Another Interesting Piece by Michael Hudson

Michael Hudson has published a nice round up of Obama's financial reform package on Counter Punch on Monday (June 22).
Here are the opening lines:

In reaching across the aisle for Republican support – and no doubt future campaign contributions from the financial sector Pres. Obama is morphing into Joe Lieberman. There also is a touch of Boris Yeltsin in his sponsorship of a financial “reform” ominously similar to what advisor Larry Summers backed in Russia – relinquishing government power to a banking elite. The Financial Regulatory Reform proposal promotes Wall Street’s “product,” debt creation, at the expense of the economy at large, and lets financial chieftains continue to self-regulate the debt industry – and to keep scot-free all their gains from the past decade’s worth of fraudulent lending.

[Read More ...]
Toward the end of the piece is this interesting nugget that one should keep in mind when trying to get their head around the nature of the US economy, and its impact on our political culture right now ...
More bank lending – that is, more debt – is the heart of today’s economic problem, not the solution. Finance capitalism is undercutting industrial capitalism, replacing the production of goods and services with predatory extraction of rent and interest via economic “tollbooths,” from parking meters in Chicago to roads in New Jersey. States and localities are facing fiscal shortfalls obliging them to sell off their roads, parking meters and public enterprises to buyers who erect expensive tollbooths and extract yet more income from the shrinking “real” economy. The economy is heading toward debt peonage as it polarizes between wealthy patrons and a work force reduced to patron-client dependency relationships.

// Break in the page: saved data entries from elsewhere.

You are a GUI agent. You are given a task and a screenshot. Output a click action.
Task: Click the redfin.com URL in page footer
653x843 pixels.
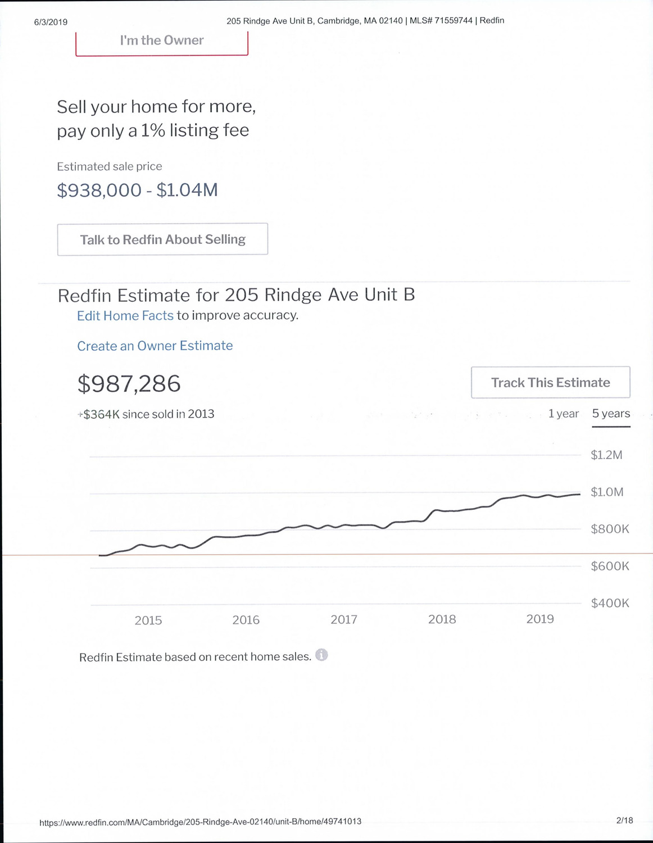coord(200,822)
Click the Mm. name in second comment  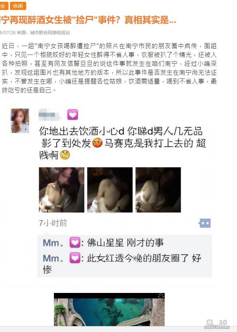point(53,258)
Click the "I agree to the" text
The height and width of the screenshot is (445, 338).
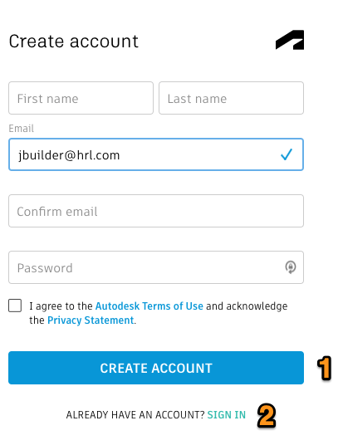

When friends and commentators wonder why there are not more -- well, any actually -- public protests over the rapidly deteriorating situations from the kitchen tables to the local schools out there on main street, it is largely because these friends and commentators have an urban-industrial model of political culture given them in the college-level story books they study [mostly written 150 years ago or derivative from those written 150 years ago]. We live in a very different post-urban, post-industrial world here in the US now, one that is deeply de-centralized, patron-client, rather than highly centralized worker-management ...

Something to ponder ...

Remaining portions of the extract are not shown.